After years of claims, Canadians are still left questioning whether remains will ever be found
In May 2021, the Kamloops First Nation announced the discovery of 215 burial sites near a former residential school—a claim that sparked global headlines about “mass graves” and left Ottawa’s flag at half mast for five months.
We now know this was a mistake. A group of researchers, myself included, published Grave Error, laying out the reasons for skepticism. The ground-penetrating radar (GPR) results had almost certainly been misread, confusing thousands of feet of buried weeping tile in the orchard with human burials.
Our book can’t claim all the credit, but it probably helped shift public opinion. A clear majority of Canadians now say they want to see actual evidence, exhumed human remains, before accepting further claims of unmarked graves.
But despite Kamloops collapsing under scrutiny, the beat goes on. In August 2025, three new stories appeared about more supposed discoveries.

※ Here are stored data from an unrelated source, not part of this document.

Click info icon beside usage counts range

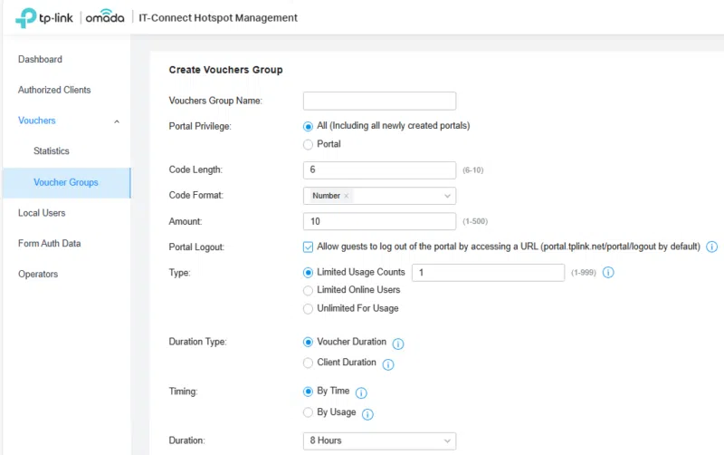(608, 272)
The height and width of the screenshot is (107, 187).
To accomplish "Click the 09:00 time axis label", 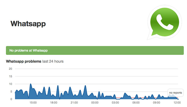I will pyautogui.click(x=157, y=102).
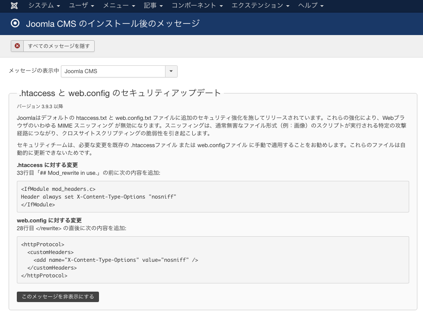The width and height of the screenshot is (423, 315).
Task: Click the Joomla logo icon
Action: click(x=14, y=6)
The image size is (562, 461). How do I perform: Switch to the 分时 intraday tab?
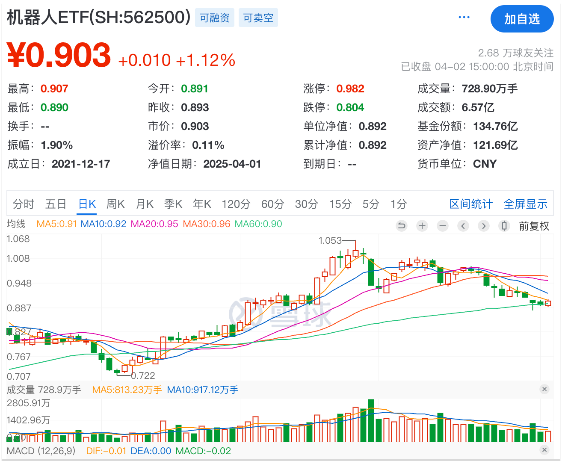click(24, 204)
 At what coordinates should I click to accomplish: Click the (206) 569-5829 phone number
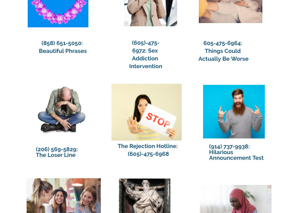pos(57,149)
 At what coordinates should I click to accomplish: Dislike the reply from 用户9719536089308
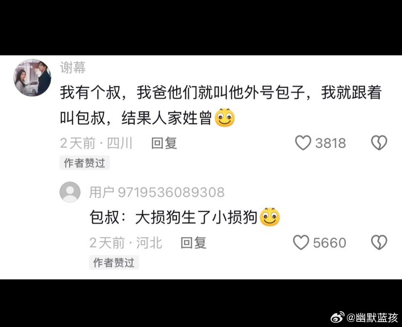click(x=379, y=242)
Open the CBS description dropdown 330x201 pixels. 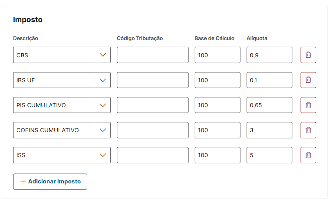tap(103, 55)
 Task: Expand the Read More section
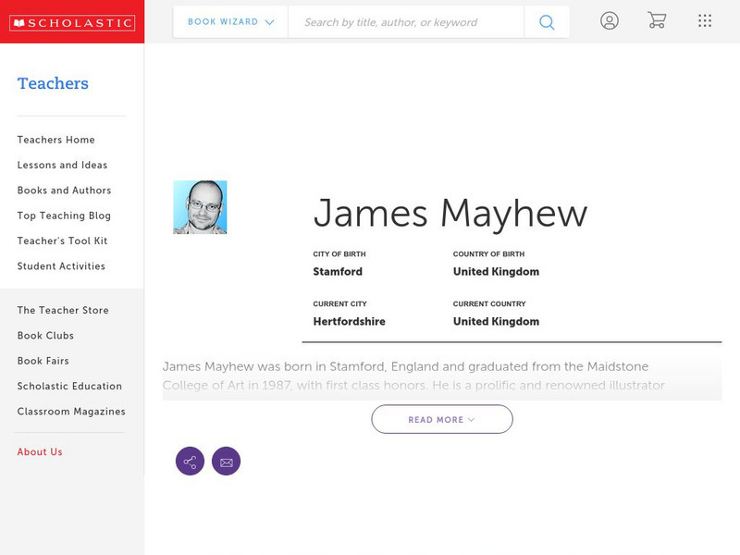click(x=442, y=419)
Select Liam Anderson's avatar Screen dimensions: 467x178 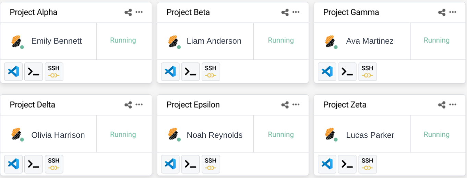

The Penelakut Tribe on Vancouver Island made headlines with a claim of graves on the grounds of the former Kuper Island residential school. The reporting was so vague it was impossible to know how many graves they thought they’d found. What was clear is that ground-penetrating radar was being used on known cemeteries. If you go looking in a graveyard, it should not surprise you to find graves.
Not to be outdone, the Sechelt on the Sunshine Coast announced the discovery of 41 additional unmarked graves near the former St. Augustine’s residential school. They had already claimed 40 in 2023, bringing the total to 81. The B.C. Legislature dutifully lowered its flag yet again.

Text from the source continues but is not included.